Supplied data:
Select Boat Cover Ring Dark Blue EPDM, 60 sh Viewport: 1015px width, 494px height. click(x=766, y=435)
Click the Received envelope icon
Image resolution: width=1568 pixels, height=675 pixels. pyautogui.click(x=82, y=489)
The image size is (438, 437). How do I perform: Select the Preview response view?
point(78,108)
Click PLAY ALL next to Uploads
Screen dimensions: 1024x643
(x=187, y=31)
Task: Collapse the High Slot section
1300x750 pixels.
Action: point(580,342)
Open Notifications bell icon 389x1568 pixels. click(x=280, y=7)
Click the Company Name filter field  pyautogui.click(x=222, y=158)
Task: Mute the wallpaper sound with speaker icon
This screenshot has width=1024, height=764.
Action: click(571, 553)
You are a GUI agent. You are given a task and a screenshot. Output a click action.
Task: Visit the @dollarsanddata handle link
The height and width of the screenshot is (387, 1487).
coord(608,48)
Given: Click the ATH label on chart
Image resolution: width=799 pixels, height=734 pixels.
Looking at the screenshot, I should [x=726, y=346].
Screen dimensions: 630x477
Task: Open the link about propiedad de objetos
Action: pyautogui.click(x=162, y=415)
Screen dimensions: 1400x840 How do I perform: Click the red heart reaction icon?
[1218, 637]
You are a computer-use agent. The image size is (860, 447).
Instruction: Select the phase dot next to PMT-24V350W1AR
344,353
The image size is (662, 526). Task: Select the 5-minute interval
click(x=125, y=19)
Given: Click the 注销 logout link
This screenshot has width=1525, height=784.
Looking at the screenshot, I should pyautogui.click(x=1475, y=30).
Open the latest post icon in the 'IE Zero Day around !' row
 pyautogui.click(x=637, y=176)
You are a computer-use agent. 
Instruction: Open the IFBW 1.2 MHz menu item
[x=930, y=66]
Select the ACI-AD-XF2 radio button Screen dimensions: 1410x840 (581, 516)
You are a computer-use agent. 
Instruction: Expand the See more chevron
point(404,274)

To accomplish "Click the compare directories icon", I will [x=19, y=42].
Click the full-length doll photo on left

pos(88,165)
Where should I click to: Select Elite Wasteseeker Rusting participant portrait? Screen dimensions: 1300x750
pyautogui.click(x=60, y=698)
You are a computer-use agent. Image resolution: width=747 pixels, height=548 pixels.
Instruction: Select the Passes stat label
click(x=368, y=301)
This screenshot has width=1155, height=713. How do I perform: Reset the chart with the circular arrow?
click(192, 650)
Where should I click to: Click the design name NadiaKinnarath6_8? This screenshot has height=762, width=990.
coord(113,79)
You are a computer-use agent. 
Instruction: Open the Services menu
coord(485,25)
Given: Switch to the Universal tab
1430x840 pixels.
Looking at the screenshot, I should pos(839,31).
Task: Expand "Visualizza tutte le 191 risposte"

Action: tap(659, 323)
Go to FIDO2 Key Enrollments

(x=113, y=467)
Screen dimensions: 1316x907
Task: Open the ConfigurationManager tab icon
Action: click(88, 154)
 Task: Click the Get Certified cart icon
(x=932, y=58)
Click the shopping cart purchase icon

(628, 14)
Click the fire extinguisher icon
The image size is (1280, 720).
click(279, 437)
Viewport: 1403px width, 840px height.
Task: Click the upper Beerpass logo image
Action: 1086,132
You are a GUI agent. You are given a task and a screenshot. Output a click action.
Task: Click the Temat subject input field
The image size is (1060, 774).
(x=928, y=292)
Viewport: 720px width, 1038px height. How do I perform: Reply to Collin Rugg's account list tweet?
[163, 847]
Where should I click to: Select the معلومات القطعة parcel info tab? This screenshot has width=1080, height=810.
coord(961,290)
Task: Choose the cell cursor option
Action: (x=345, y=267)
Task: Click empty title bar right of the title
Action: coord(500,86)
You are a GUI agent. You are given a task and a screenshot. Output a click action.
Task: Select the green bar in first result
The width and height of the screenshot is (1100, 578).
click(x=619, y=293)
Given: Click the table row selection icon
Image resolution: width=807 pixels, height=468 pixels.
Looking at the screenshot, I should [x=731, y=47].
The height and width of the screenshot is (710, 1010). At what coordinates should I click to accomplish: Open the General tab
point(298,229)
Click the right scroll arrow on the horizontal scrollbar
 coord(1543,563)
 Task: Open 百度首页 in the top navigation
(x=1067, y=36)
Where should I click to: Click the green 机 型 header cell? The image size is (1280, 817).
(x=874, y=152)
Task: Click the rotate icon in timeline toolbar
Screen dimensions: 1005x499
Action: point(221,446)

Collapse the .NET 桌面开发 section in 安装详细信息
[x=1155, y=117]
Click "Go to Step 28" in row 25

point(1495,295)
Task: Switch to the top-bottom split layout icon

What is required: Exactly as written above, copy every line.

Output below:
Select Boat Cover Ring Dark Blue EPDM, 60 sh Viewport: 1015px width, 494px height. click(x=766, y=435)
Click the Received envelope icon
Image resolution: width=1568 pixels, height=675 pixels. pyautogui.click(x=82, y=489)
The image size is (438, 437). How do I perform: Select the Preview response view?
point(78,108)
Click PLAY ALL next to Uploads
Screen dimensions: 1024x643
(x=187, y=31)
Task: Collapse the High Slot section
1300x750 pixels.
Action: point(580,342)
Open Notifications bell icon 389x1568 pixels. click(x=280, y=7)
Click the Company Name filter field  pyautogui.click(x=222, y=158)
Task: Mute the wallpaper sound with speaker icon
This screenshot has width=1024, height=764.
Action: click(571, 553)
You are a GUI agent. You are given a task and a screenshot. Output a click action.
Task: Visit the @dollarsanddata handle link
The height and width of the screenshot is (387, 1487).
coord(608,48)
Given: Click the ATH label on chart
Image resolution: width=799 pixels, height=734 pixels.
Looking at the screenshot, I should [x=726, y=346].
Screen dimensions: 630x477
Task: Open the link about propiedad de objetos
Action: pyautogui.click(x=162, y=415)
Screen dimensions: 1400x840 How do I perform: Click the red heart reaction icon?
[1218, 637]
You are a computer-use agent. The image size is (860, 447).
Instruction: Select the phase dot next to PMT-24V350W1AR
344,353
The image size is (662, 526). Task: Select the 5-minute interval
click(x=125, y=19)
Given: Click the 注销 logout link
This screenshot has width=1525, height=784.
Looking at the screenshot, I should pyautogui.click(x=1475, y=30).
Open the latest post icon in the 'IE Zero Day around !' row
 pyautogui.click(x=637, y=176)
You are a computer-use agent. 
Instruction: Open the IFBW 1.2 MHz menu item
[x=930, y=66]
Select the ACI-AD-XF2 radio button Screen dimensions: 1410x840 (581, 516)
You are a computer-use agent. 
Instruction: Expand the See more chevron
point(404,274)

To accomplish "Click the compare directories icon", I will [x=19, y=42].
Click the full-length doll photo on left

pos(88,165)
Where should I click to: Select Elite Wasteseeker Rusting participant portrait? Screen dimensions: 1300x750
pyautogui.click(x=60, y=698)
You are a computer-use agent. Image resolution: width=747 pixels, height=548 pixels.
Instruction: Select the Passes stat label
click(x=368, y=301)
This screenshot has width=1155, height=713. How do I perform: Reset the chart with the circular arrow?
click(192, 650)
Where should I click to: Click the design name NadiaKinnarath6_8? This screenshot has height=762, width=990.
coord(113,79)
You are a computer-use agent. 
Instruction: Open the Services menu
coord(485,25)
Given: Switch to the Universal tab
1430x840 pixels.
Looking at the screenshot, I should pos(839,31).
Task: Expand "Visualizza tutte le 191 risposte"

Action: tap(659, 323)
Go to FIDO2 Key Enrollments

(x=113, y=467)
Screen dimensions: 1316x907
Task: Open the ConfigurationManager tab icon
Action: click(88, 154)
 Task: Click the Get Certified cart icon
(x=932, y=58)
Click the shopping cart purchase icon

(628, 14)
Click the fire extinguisher icon
The image size is (1280, 720).
click(279, 437)
Viewport: 1403px width, 840px height.
Task: Click the upper Beerpass logo image
Action: 1086,132
You are a GUI agent. You are given a task and a screenshot. Output a click action.
Task: Click the Temat subject input field
The image size is (1060, 774).
(x=928, y=292)
Viewport: 720px width, 1038px height. How do I perform: Reply to Collin Rugg's account list tweet?
[163, 847]
Where should I click to: Select the معلومات القطعة parcel info tab? This screenshot has width=1080, height=810.
coord(961,290)
Task: Choose the cell cursor option
Action: (x=345, y=267)
Task: Click empty title bar right of the title
Action: coord(500,86)
You are a GUI agent. You are given a task and a screenshot. Output a click action.
Task: Select the green bar in first result
The width and height of the screenshot is (1100, 578).
click(x=619, y=293)
Given: Click the table row selection icon
Image resolution: width=807 pixels, height=468 pixels.
Looking at the screenshot, I should [x=731, y=47].
The height and width of the screenshot is (710, 1010). At what coordinates should I click to accomplish: Open the General tab
point(298,229)
Click the right scroll arrow on the horizontal scrollbar
 coord(1543,563)
 Task: Open 百度首页 in the top navigation
(x=1067, y=36)
Where should I click to: Click the green 机 型 header cell? The image size is (1280, 817).
(x=874, y=152)
Task: Click the rotate icon in timeline toolbar
Screen dimensions: 1005x499
Action: point(221,446)

Collapse the .NET 桌面开发 section in 安装详细信息
[x=1155, y=117]
Click "Go to Step 28" in row 25

point(1495,295)
Task: Switch to the top-bottom split layout icon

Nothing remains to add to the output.